1. 19 12月, 2007 9 次提交
    • I
      x86: fix "Kernel panic - not syncing: IO-APIC + timer doesn't work!" · 4aae0702
      Ingo Molnar 提交于
      this is the tale of a full day spent debugging an ancient but elusive bug.
      
      after booting up thousands of random .config kernels, i finally happened
      to generate a .config that produced the following rare bootup failure
      on 32-bit x86:
      
      | ..TIMER: vector=0x31 apic1=0 pin1=2 apic2=-1 pin2=-1
      | ..MP-BIOS bug: 8254 timer not connected to IO-APIC
      | ...trying to set up timer (IRQ0) through the 8259A ...  failed.
      | ...trying to set up timer as Virtual Wire IRQ... failed.
      | ...trying to set up timer as ExtINT IRQ... failed :(.
      | Kernel panic - not syncing: IO-APIC + timer doesn't work!  Boot with apic=debug
      | and send a report.  Then try booting with the 'noapic' option
      
      this bug has been reported many times during the years, but it was never
      reproduced nor fixed.
      
      the bug that i hit was extremely sensitive to .config details.
      
      First i did a .config-bisection - suspecting some .config detail.
      That led to CONFIG_X86_MCE: enabling X86_MCE magically made the bug disappear
      and the system would boot up just fine.
      
      Debugging my way through the MCE code ended up identifying two unlikely
      candidates: the thing that made a real difference to the hang was that
      X86_MCE did two printks:
      
       Intel machine check architecture supported.
       Intel machine check reporting enabled on CPU#1.
      
      Adding the same printks to a !CONFIG_X86_MCE kernel made the bug go away!
      
      this left timing as the main suspect: i experimented with adding various
      udelay()s to the arch/x86/kernel/io_apic_32.c:check_timer() function, and
      the race window turned out to be narrower than 30 microseconds (!).
      
      That made debugging especially funny, debugging without having printk
      ability before the bug hits is ... interesting ;-)
      
      eventually i started suspecting IRQ activities - those are pretty much the
      only thing that happen this early during bootup and have the timescale of
      a few dozen microseconds.

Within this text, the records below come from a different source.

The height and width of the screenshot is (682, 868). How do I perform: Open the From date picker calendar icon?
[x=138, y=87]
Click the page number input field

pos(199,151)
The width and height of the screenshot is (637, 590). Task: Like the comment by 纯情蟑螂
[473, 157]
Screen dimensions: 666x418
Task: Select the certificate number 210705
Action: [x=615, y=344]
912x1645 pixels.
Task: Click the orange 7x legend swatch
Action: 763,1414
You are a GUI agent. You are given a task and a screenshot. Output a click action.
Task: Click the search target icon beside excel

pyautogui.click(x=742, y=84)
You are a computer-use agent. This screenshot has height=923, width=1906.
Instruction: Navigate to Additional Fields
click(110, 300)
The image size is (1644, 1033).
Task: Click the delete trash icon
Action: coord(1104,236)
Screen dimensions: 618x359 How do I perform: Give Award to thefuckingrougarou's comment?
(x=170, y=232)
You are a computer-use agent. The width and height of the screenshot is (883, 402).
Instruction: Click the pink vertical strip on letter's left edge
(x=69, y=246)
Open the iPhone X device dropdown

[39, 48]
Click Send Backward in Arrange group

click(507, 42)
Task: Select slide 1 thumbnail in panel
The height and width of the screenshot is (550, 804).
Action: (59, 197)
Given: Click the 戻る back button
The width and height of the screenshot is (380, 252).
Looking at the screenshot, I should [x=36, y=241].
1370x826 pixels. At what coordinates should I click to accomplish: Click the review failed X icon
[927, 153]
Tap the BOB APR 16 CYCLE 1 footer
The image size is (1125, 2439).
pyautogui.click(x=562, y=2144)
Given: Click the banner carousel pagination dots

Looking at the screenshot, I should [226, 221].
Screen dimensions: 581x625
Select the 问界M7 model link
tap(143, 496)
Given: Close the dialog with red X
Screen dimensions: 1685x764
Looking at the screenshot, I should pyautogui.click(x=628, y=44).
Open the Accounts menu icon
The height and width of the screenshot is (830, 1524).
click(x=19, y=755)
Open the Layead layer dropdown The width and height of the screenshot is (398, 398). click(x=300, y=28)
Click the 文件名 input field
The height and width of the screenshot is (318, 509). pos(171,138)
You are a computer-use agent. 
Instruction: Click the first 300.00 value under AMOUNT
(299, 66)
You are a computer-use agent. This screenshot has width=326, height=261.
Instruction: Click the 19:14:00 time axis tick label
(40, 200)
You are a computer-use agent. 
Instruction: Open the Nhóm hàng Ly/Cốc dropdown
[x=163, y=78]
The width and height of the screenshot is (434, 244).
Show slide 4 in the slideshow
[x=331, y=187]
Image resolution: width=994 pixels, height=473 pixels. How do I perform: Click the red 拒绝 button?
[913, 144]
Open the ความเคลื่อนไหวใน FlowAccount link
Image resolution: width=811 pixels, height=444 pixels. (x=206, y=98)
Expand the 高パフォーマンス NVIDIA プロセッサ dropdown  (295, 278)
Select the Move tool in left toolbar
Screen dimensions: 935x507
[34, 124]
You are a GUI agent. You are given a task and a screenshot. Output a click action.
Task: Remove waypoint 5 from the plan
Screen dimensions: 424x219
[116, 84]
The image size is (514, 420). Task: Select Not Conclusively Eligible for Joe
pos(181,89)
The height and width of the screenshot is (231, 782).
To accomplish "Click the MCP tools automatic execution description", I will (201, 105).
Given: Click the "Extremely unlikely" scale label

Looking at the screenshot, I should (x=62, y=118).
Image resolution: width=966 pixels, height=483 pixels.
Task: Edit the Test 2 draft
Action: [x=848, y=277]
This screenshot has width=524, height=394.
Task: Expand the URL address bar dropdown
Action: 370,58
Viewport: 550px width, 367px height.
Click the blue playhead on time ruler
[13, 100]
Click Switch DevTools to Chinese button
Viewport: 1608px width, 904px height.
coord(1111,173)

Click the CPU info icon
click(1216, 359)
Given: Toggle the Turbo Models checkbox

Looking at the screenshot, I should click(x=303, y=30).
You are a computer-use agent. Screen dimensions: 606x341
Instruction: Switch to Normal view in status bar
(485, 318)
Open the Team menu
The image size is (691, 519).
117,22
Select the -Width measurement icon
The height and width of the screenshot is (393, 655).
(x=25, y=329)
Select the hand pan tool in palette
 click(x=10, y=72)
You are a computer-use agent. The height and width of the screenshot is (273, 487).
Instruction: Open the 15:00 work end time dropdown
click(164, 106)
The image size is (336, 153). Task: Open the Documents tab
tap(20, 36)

Also, check_timer() changes the IRQ hardware
      in various creative ways, so the main candidate became IRQ0 interaction.
      
      i've added a counter to track timer irqs (on which core they arrived, at
      what exact time, etc.) and found that no timer IRQ would arrive after the
      bug condition hits - even if we re-enable IRQ0 and re-initialize the i8259A,
      but that we'd get a small number of timer irqs right around the time when we
      call the check_timer() function.
      
      Eventually i got the following backtrace triggered from debug code in the
      timer interrupt:
      
      ...trying to set up timer as Virtual Wire IRQ... failed.
      ...trying to set up timer as ExtINT IRQ...
      Pid: 1, comm: swapper Not tainted (2.6.24-rc5 #57)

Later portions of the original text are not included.